Sabe o que cairia bem hoje? O Patriarcado!
A aliança criminal Patriarcado – Capital tem em Jair Genocida Bolsonaro seu capanga principal no Brasil pós-democrático. Não é apesar de sua misoginia, racismo e homofobia que ele teve esta resistível ascensão, mas talvez por causa destes vícios que o status quo santificou como virtudes em sua delirante e prepotente teologia-política.

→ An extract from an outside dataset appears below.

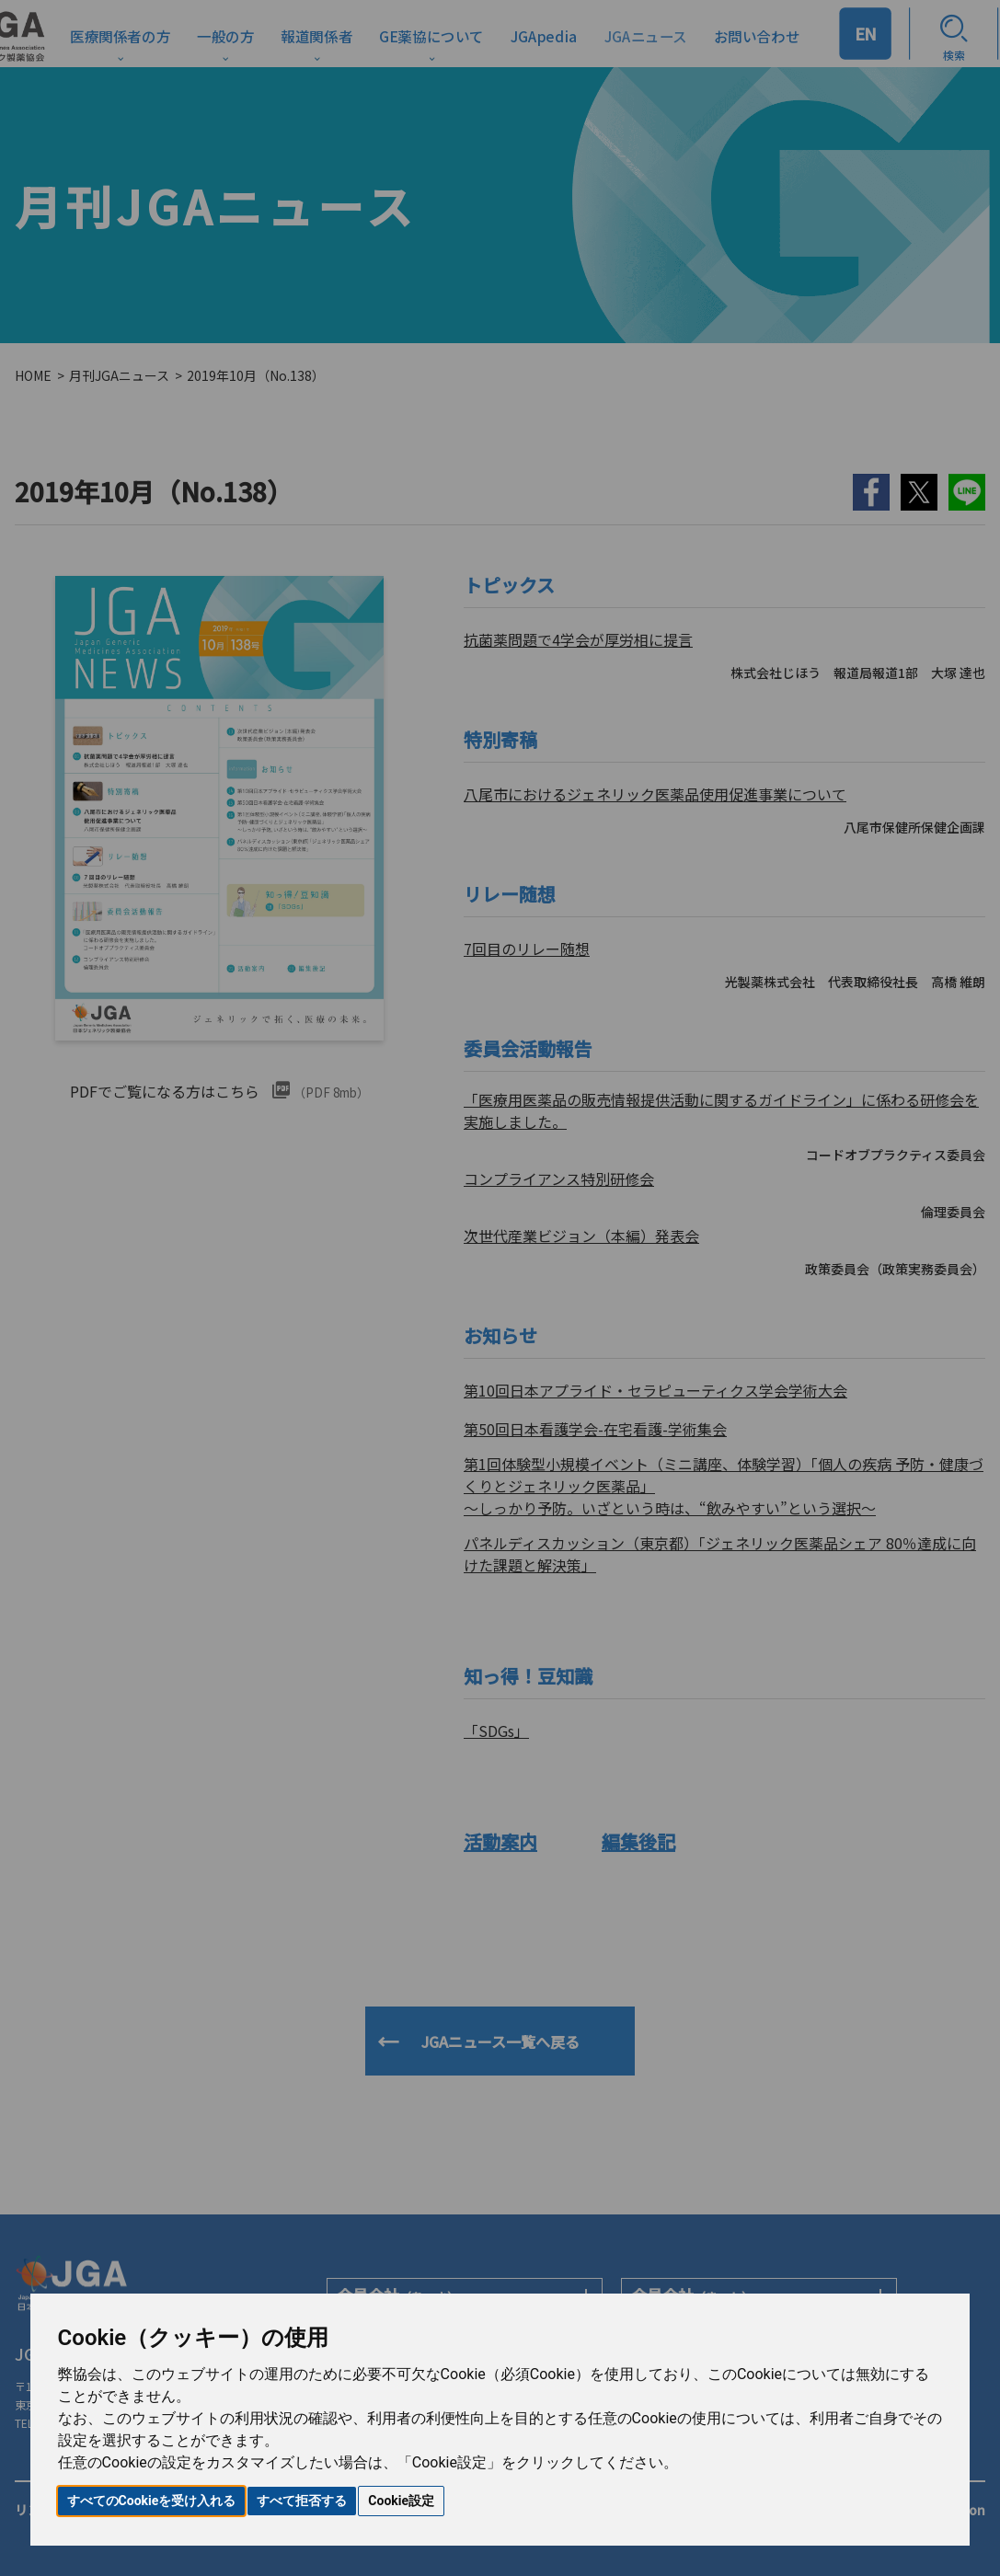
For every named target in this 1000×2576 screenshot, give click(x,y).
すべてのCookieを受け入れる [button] (151, 2500)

O Messias só é assim considerado em virtude de possuir os atributos viris que a tradição patriarcal atribui às autoridades político-religiosas.
É só lembrar que, enquanto partícipe de um golpe de Estado do qual seria um dos principais beneficiários, o ex-capitão (e atual capetão) resolveu pagar pau pra Brilhante Ustra, o comandante-em-chefe da tortura na ditadura. Amelinha Teles, uma de suas vítimas, lembra apenas uma cena dentre centenas protagonizada por aquele que Bolsonaro celebrou como ídolo ao participar do golpeachment de 2016:
– Ele [Ustra] leva meus filhos para uma sala, onde eu me encontrava na cadeira do dragão, nua, vomitada, urinada, e ele leva meus filhos para dentro da sala? O que é isto? Para mim, foi a pior tortura que eu passei. Meus filhos tinham 5 e 4 anos. Foi a pior tortura que eu passei… (Amelinha Teles)

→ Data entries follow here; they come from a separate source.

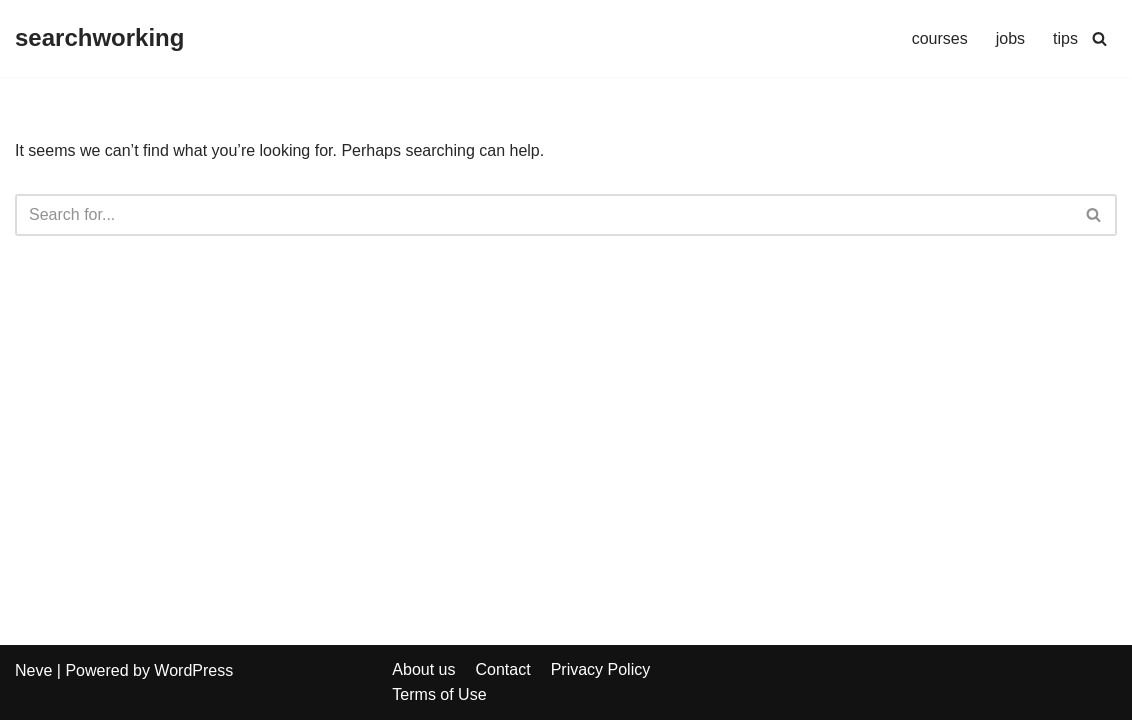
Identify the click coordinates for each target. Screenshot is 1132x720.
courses (940, 38)
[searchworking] (99, 38)
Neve (33, 670)
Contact (502, 669)
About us (423, 669)
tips (1065, 38)
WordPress (193, 670)
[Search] (1099, 38)
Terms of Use (439, 694)
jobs (1010, 38)
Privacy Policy (601, 669)
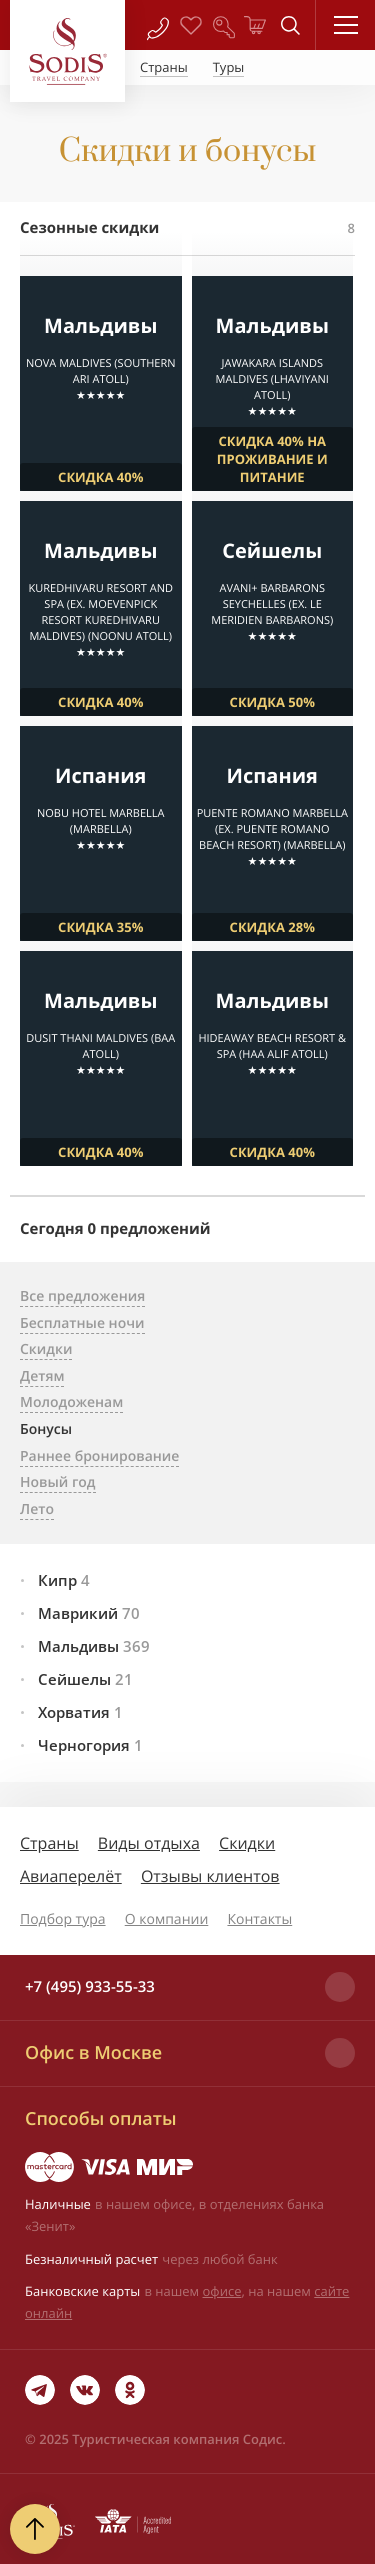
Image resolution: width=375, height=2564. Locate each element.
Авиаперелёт (71, 1876)
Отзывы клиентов (210, 1876)
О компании (167, 1919)
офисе (222, 2291)
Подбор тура (63, 1919)
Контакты (259, 1919)
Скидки (247, 1843)
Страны (49, 1843)
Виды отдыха (149, 1843)
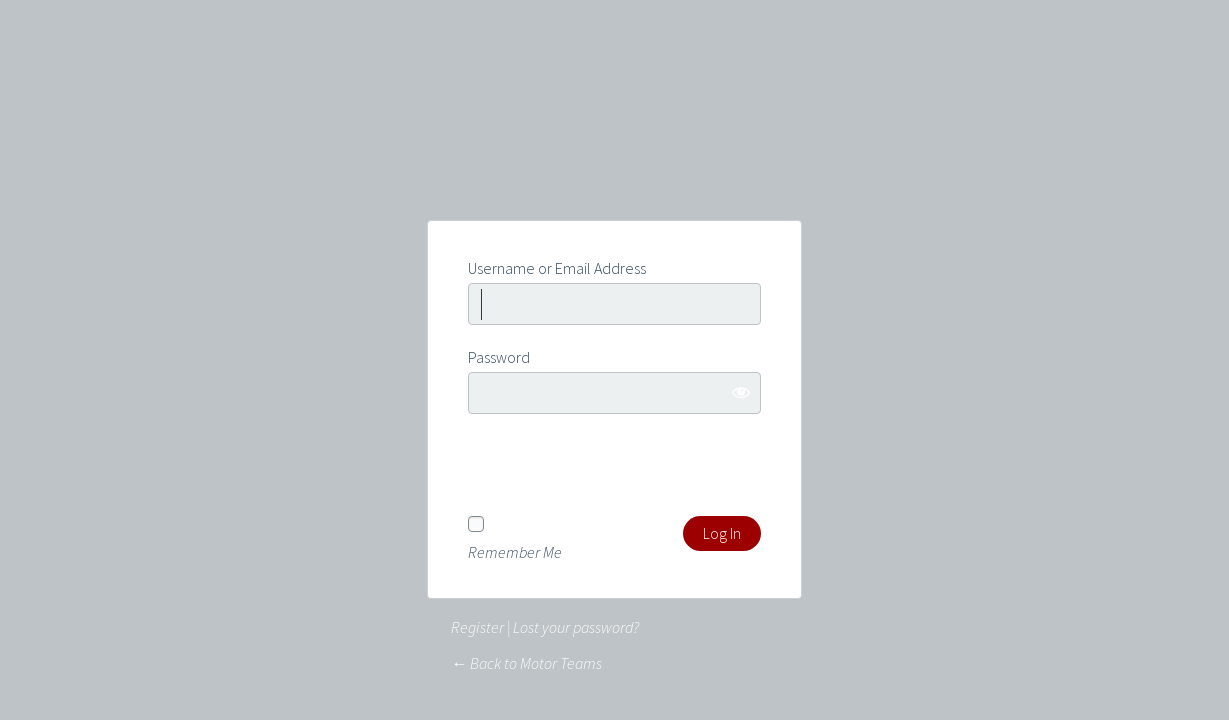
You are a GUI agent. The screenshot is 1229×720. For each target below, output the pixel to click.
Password (499, 357)
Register (477, 627)
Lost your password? (576, 627)
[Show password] (741, 392)
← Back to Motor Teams (526, 663)
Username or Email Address (557, 268)
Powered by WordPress (615, 146)
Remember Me (515, 551)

“Outro aspecto do método para torturar presos era a condução das práticas e o uso de ferramentas ao extremo do invasivo, gerando ao mesmo tempo o desconforto, a dor física e a criação do sentimento de vulnerabilidade. Ratos na vagina, madeira no ânus, estupros e afogamentos eram consideravelmente corriqueiros, até onde é possível conhecer.” (AVENTURAS NA HISTÓRIA – Horror e Abuso de Poder).

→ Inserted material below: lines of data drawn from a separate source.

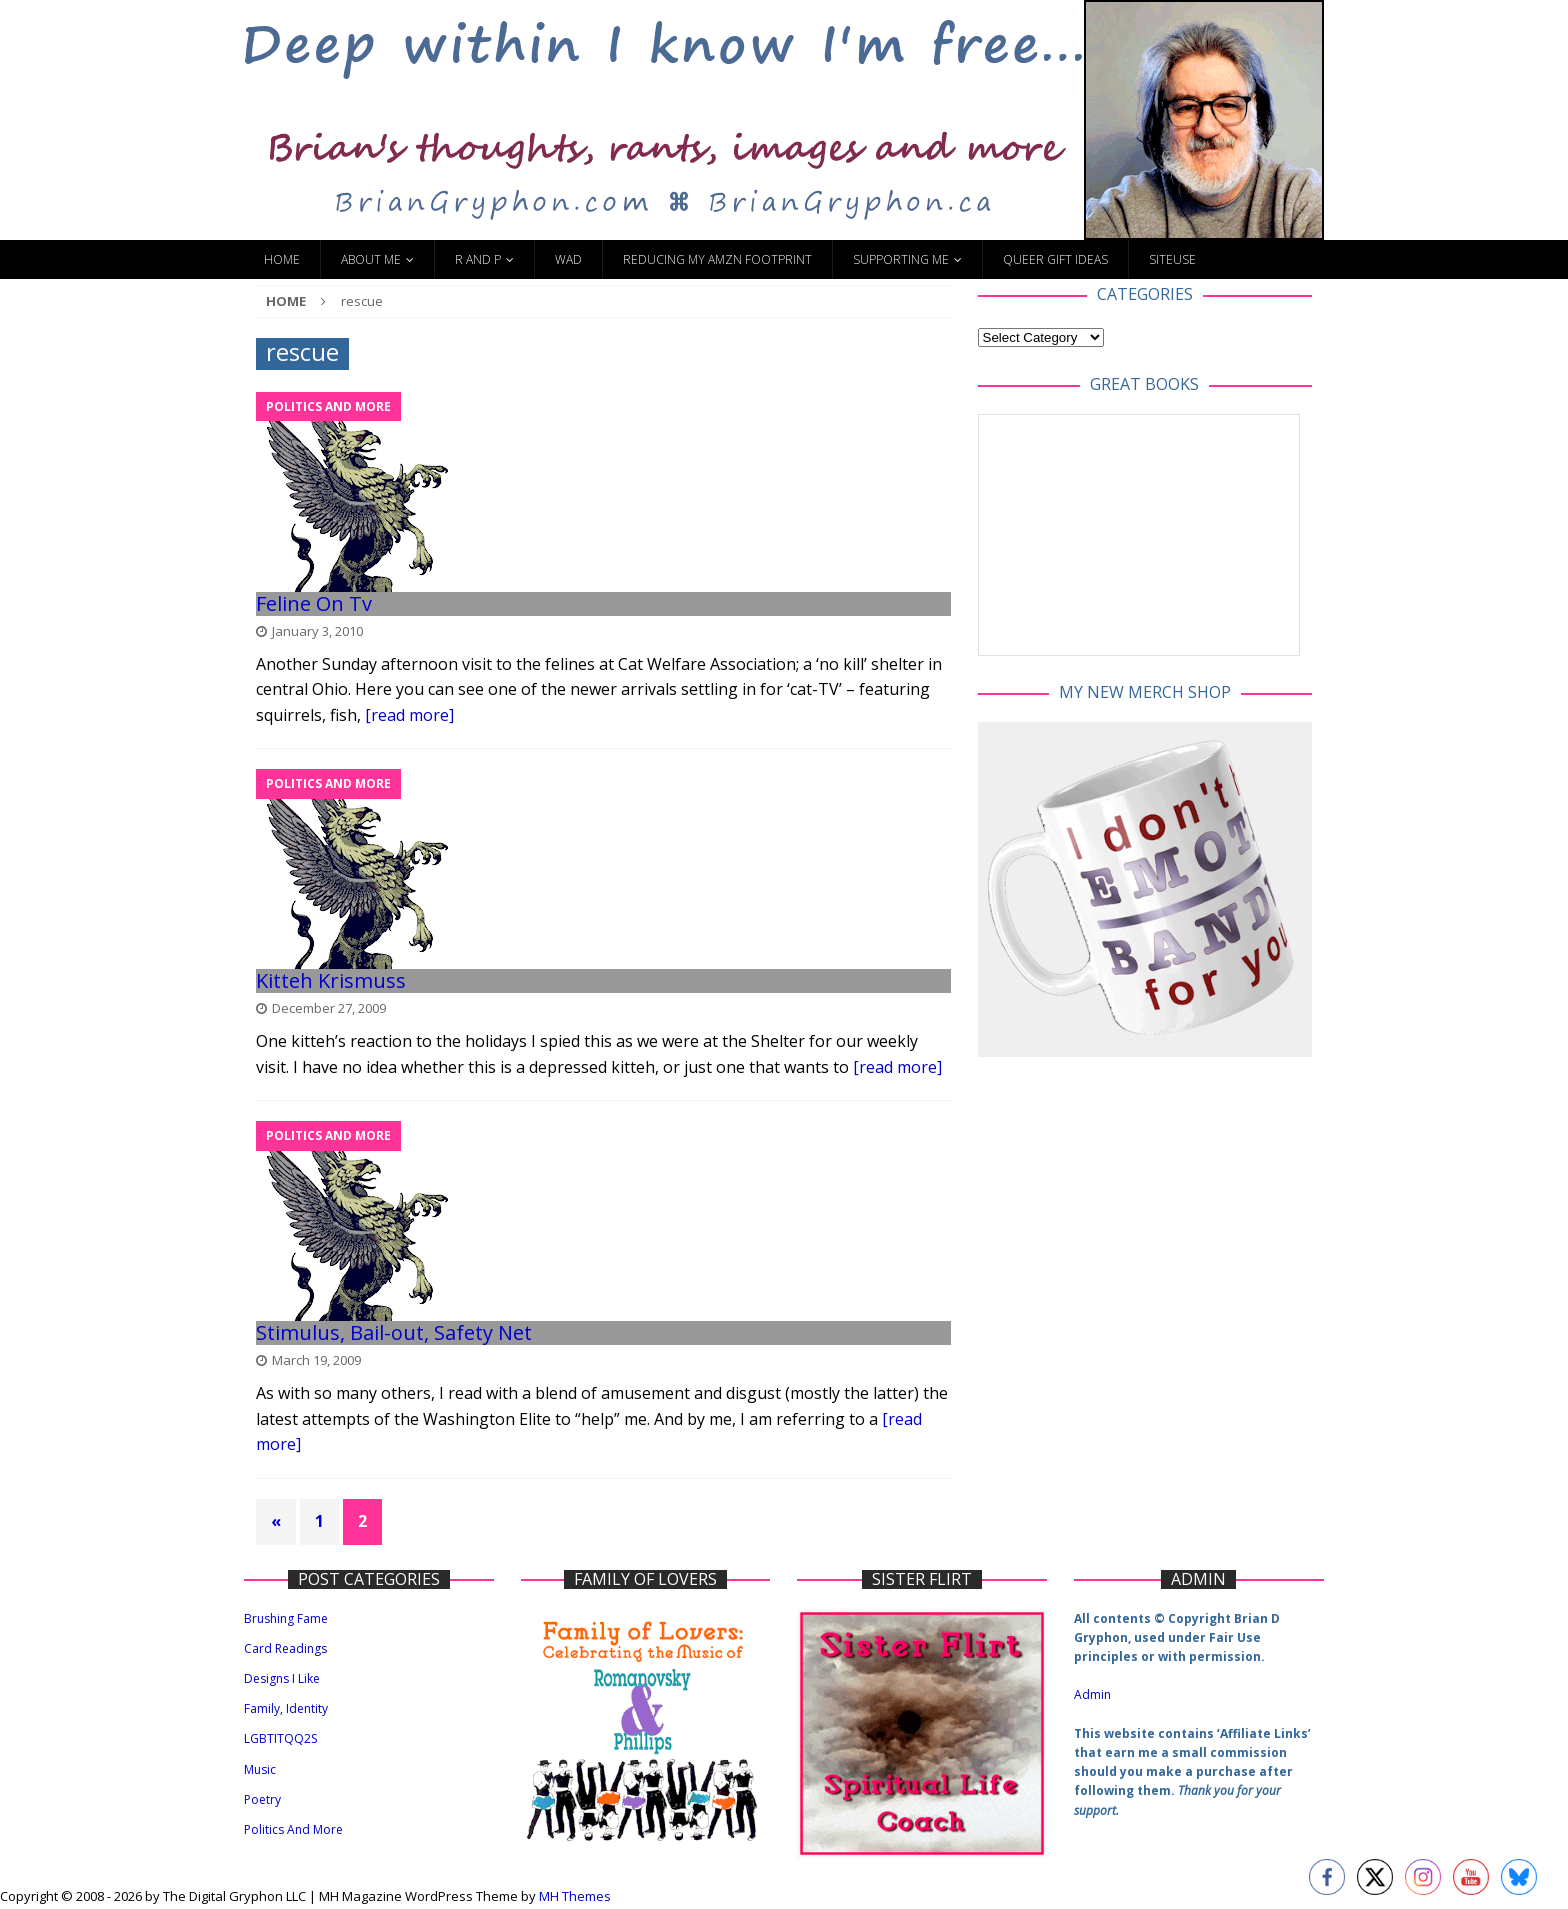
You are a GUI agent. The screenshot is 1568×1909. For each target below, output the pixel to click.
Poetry (262, 1799)
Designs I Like (282, 1678)
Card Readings (285, 1648)
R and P (478, 259)
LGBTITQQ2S (280, 1738)
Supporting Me (901, 259)
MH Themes (575, 1896)
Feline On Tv (314, 603)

“Ustra vive!” é uma das bandeiras da familícia – eles preferem esta frase ao “ame o próximo como a ti mesmo” cristão. Isto – idolatria a torturadores combinada a uma adesão oportunista ao cristianismo – é um dos âmagos do bolsonarismo, este culto da violência que traveste sua própria crueldade com a pele de cordeiro da fé ostentada.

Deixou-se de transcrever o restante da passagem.